Chaos Theory states that a small change at the beginning of any event can have unknown consequences in the future. Who doesn’t know the famous phrase (one version) of the butterfly effect?
“The fluttering of a butterfly’s wings in Brazil could trigger a tornado in Texas.”
BUTTERFLY EFFECT – VIA WIKIPEDIA
Based on this principle, the Chaos Engineering methodology, a concept created and executed by Netflix, as well as other large companies, is based on inserting disturbances in a systemic environment and evaluating its behavior in search of aberrations, weaknesses and unpredictable results (not imagined at non-functional requirements gathering time). In addition, of course, being done in a PRODUCTIVE environment, that’s right, in the environment your customers are using and during business hours.
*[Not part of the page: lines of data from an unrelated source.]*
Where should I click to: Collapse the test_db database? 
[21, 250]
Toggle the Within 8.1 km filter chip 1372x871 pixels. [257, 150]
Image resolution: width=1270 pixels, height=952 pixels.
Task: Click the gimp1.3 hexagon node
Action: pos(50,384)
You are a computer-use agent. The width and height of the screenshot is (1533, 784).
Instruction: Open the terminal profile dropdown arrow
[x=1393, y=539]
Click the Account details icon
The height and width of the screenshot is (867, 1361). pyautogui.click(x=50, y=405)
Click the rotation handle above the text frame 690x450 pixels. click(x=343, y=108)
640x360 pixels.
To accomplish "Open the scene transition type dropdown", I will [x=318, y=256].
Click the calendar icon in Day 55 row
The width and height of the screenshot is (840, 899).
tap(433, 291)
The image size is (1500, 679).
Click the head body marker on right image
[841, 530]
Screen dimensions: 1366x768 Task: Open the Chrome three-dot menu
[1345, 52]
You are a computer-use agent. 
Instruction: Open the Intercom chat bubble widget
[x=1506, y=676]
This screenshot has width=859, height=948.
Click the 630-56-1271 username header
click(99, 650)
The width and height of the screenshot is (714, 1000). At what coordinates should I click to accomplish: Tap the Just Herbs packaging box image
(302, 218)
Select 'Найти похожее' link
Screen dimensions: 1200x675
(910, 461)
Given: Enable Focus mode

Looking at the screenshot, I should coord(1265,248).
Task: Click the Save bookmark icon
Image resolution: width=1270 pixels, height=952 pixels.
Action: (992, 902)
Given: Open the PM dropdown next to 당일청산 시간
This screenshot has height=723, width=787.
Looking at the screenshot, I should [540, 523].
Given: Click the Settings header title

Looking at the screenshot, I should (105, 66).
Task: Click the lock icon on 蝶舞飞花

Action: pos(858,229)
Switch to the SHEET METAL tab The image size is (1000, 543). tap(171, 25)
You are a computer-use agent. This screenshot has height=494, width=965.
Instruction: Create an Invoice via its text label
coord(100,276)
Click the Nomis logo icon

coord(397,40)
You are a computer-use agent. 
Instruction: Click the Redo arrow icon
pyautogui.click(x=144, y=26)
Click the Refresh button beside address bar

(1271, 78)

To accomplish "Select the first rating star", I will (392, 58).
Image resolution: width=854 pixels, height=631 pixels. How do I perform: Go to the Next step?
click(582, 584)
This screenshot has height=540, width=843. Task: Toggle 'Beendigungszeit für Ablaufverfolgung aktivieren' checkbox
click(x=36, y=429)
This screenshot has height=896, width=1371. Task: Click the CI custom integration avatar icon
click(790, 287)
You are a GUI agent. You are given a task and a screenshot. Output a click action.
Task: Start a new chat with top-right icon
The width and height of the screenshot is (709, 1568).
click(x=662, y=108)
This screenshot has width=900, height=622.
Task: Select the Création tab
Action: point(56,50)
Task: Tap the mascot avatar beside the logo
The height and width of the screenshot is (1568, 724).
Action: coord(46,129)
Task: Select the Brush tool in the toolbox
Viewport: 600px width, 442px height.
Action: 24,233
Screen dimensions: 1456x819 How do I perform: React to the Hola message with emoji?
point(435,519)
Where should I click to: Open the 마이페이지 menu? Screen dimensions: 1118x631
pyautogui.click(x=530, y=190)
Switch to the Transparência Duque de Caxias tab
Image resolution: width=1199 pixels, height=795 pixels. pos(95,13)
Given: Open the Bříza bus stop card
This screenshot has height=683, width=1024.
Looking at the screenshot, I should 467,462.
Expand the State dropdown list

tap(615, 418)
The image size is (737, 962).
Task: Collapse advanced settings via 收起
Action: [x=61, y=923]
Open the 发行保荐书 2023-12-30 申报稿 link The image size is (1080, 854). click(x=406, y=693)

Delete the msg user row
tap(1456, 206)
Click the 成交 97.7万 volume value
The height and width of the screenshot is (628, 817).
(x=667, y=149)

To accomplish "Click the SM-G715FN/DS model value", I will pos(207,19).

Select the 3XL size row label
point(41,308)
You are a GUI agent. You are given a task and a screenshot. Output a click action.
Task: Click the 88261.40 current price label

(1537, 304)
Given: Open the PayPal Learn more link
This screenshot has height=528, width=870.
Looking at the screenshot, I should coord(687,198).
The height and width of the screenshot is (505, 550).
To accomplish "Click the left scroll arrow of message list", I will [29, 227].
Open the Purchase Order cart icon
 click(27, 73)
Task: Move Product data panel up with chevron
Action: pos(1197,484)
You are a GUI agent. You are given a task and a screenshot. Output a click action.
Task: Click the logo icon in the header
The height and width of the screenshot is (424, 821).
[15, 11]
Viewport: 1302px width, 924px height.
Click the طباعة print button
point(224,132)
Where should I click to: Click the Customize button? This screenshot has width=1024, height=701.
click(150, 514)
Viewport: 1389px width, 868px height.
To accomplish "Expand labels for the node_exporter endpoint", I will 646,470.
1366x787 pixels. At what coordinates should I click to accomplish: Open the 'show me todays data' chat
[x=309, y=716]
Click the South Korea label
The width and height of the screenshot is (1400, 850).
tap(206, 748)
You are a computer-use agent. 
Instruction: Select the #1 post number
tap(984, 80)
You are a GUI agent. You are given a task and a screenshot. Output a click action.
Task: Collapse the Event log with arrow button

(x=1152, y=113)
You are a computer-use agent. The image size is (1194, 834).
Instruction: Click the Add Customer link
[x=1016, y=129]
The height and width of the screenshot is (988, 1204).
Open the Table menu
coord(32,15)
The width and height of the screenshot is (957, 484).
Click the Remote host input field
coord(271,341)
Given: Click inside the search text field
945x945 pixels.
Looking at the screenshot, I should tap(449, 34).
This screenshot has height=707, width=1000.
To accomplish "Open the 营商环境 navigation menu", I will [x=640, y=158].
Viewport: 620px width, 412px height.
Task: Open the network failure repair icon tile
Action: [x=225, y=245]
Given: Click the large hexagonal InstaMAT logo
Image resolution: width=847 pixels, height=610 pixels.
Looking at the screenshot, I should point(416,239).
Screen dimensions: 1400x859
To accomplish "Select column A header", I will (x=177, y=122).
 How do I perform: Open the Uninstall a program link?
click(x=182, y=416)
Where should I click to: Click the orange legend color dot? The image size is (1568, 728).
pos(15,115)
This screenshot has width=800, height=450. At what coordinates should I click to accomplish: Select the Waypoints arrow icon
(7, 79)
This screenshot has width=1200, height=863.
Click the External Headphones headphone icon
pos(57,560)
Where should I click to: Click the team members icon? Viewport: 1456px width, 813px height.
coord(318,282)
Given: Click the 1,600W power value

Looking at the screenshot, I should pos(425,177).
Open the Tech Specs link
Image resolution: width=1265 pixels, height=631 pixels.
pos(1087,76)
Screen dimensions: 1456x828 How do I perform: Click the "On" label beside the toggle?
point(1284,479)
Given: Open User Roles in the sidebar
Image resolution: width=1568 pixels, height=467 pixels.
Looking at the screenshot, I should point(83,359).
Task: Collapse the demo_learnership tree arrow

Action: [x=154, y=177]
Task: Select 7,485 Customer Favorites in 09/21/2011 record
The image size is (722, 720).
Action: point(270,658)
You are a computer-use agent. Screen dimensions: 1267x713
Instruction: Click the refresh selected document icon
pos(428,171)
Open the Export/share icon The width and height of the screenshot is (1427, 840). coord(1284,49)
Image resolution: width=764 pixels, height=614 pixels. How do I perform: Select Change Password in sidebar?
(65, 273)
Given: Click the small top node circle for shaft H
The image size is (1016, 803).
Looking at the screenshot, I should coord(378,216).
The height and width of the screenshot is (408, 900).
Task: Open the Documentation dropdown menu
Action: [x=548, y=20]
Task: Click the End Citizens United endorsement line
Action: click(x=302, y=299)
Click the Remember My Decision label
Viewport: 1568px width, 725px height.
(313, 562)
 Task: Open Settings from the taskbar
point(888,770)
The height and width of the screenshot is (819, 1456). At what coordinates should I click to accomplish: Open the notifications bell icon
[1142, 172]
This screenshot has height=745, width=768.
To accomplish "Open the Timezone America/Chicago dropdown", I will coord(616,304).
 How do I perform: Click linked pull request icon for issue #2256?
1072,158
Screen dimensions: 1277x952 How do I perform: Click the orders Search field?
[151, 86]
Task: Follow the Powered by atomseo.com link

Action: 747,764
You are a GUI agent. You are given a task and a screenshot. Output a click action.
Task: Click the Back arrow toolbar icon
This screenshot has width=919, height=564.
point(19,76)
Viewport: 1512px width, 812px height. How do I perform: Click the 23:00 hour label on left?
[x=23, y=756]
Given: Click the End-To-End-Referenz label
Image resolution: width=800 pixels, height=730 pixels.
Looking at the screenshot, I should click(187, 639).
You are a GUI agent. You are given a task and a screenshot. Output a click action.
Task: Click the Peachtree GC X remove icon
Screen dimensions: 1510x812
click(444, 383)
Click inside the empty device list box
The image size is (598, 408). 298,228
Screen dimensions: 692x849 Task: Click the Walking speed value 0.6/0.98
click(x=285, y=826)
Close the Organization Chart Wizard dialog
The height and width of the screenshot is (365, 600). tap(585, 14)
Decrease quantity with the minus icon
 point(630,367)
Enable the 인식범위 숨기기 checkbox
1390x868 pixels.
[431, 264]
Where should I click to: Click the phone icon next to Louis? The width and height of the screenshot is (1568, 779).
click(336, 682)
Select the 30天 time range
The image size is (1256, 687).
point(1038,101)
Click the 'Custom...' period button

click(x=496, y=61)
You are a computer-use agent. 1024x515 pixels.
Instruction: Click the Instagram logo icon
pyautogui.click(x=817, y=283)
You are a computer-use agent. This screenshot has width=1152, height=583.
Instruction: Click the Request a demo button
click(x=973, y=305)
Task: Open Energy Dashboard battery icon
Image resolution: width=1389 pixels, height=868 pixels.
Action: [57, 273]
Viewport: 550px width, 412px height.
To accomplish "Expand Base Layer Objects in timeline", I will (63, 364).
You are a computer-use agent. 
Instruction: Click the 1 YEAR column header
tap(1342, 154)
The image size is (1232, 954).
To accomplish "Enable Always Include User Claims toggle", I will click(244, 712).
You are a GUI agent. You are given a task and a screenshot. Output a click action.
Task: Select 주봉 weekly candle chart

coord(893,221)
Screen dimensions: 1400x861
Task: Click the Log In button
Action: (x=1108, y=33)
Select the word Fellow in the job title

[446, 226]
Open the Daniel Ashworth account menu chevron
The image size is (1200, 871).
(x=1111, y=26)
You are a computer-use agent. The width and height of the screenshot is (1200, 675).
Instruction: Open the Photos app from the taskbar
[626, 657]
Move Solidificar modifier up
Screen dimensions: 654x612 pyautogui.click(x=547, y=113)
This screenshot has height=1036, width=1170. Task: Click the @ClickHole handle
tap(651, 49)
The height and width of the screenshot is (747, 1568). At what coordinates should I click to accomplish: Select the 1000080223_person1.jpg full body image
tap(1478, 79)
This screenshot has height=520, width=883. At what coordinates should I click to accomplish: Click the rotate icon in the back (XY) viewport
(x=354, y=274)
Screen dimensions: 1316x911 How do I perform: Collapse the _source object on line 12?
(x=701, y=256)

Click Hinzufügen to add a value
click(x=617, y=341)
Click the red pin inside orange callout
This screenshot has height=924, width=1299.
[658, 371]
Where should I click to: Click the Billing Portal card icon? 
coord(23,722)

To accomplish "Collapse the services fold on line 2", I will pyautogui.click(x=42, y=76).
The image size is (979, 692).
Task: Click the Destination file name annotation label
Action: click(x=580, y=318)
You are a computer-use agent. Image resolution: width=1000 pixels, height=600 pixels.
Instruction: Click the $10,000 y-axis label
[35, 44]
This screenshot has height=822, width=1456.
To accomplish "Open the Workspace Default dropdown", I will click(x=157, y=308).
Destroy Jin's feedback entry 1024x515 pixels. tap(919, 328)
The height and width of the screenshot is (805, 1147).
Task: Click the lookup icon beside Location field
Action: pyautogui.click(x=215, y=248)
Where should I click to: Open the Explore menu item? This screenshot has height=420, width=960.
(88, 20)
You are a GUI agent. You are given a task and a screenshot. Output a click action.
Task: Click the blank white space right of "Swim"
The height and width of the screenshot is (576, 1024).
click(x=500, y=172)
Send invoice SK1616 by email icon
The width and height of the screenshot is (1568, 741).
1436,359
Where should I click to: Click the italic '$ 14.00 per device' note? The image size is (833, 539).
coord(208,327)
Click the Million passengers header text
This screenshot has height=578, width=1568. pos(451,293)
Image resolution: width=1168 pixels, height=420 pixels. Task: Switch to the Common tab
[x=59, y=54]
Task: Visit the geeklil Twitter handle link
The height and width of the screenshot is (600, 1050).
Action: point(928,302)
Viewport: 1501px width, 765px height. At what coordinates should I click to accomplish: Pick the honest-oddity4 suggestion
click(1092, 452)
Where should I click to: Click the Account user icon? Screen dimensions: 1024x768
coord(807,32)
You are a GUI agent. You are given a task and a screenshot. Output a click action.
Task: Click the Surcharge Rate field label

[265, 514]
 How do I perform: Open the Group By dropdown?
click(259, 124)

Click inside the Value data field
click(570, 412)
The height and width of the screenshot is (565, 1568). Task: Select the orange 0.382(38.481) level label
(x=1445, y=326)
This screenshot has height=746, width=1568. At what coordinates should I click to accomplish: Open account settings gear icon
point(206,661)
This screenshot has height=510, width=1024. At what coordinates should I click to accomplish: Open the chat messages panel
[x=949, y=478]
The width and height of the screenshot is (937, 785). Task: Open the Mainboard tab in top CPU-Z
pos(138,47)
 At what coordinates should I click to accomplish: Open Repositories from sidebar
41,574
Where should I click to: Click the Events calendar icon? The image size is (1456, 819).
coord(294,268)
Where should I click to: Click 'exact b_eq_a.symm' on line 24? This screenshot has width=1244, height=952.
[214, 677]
The methodology is based on some principles:
Build a hypothesis
This hypothesis, despite its name, must be built on the standard behavior of the environment/system. For example, my response times are always below 5s and the error rate is around 1%. Or rather, more business-oriented assumptions: 500 purchases per minute are completed. 1000 proposals are closed per hour.
Vary Real World Events
What would be real world events? Common events that can happen in everyday life, such as a database node crash, a virtual machine crash, network slowdown, and so on. These events must be purposely simulated in the environment.
Run Experiments
Here you need to be creative, think of unusual situations such as opening hundreds of telnet connections on a server, killing a service, unplugging a machine (logging in a little), logging in and out massively and randomly.
Automate experiments to run continuously and randomly
Schedule events and experiments to run automatically varying day, time and target.
Minimize negative impacts
It is not an original principle of the methodology, but it must be observed that the customer experience is not affected by generating discomfort, loss of revenue or some other similar impact.
The big question must now be asked: how to apply this concept? should i use Chaos Monkey or some similar application?
For those unfamiliar, Chaos Money is a system that randomly picks one or more virtual machine instances or system and drops it. Of course this is done during business hours, when all the technical professionals are present and can act. So if your business has a well-implemented treadmill, or a very mature Lifecycle process, with and Always testing, shift-left in your team vein, excellent observability of your environment/system (with monitoring, logs, traces, etc), so you can choose to have a system in line with Chaos Monkey. But if this is not the scenario, a Chaos Day can be organized (mobilizing professionals) and outline a Failure Injection Testing strategy, following the principles already listed, and observe the behavior of your environment, identifying the points of failure, the points slowness and points without monitoring/observation coverage (I have used this term because of the English Observability). This should be adjusted accordingly, either to correct an error, optimize slowness or improve observability.
It may seem a little intimidating to run a Chaos Engineering in your environment, but it can provide an increase in the reliability of your production environment. Of course, this should be done in mature environments in the lifecycle of an application/environment, as the main motive is to identify unexpected behaviors, those that have not been raised in mapping non-functional requirements, and perhaps even identify some kind of inconsistency. functional result of purposely injected failures into the environment. If your maturity is not so high you can choose to impute failures at times of low utilization and for a very short period (Minimize negative impacts).
Netflix even simulates a failure of an entire Amazon EC2 region (EC2 is Amazon’s server hosting service, with the region being the geographic division of the service). Besides the already mentioned Chaos Monkey there is also injection of other flaws; This has led all system engineers to increasingly build services/systems that can handle failures no matter which ones. It is a search for resilience, high availability, care for the user experience.
So, let’s break things into production on purpose?
Main reference: Ali Basiri, Niosha Behnam, Ruud de Rooij, Lorin Hochstein, Luke Kosewski, Justin Reynolds, Casey Rosenthal, “Chaos Engineering”, IEEE Software, vol.33, no. 3, pp. 3541, MayJune 2016, DOI:10.1109/MS.2016.60
*By Ronaldo Sales – Bachelor in Computer Science from Unesp Rio Claro, at www.Yaman.com.br is Manager of the SRE & Automation Services Division.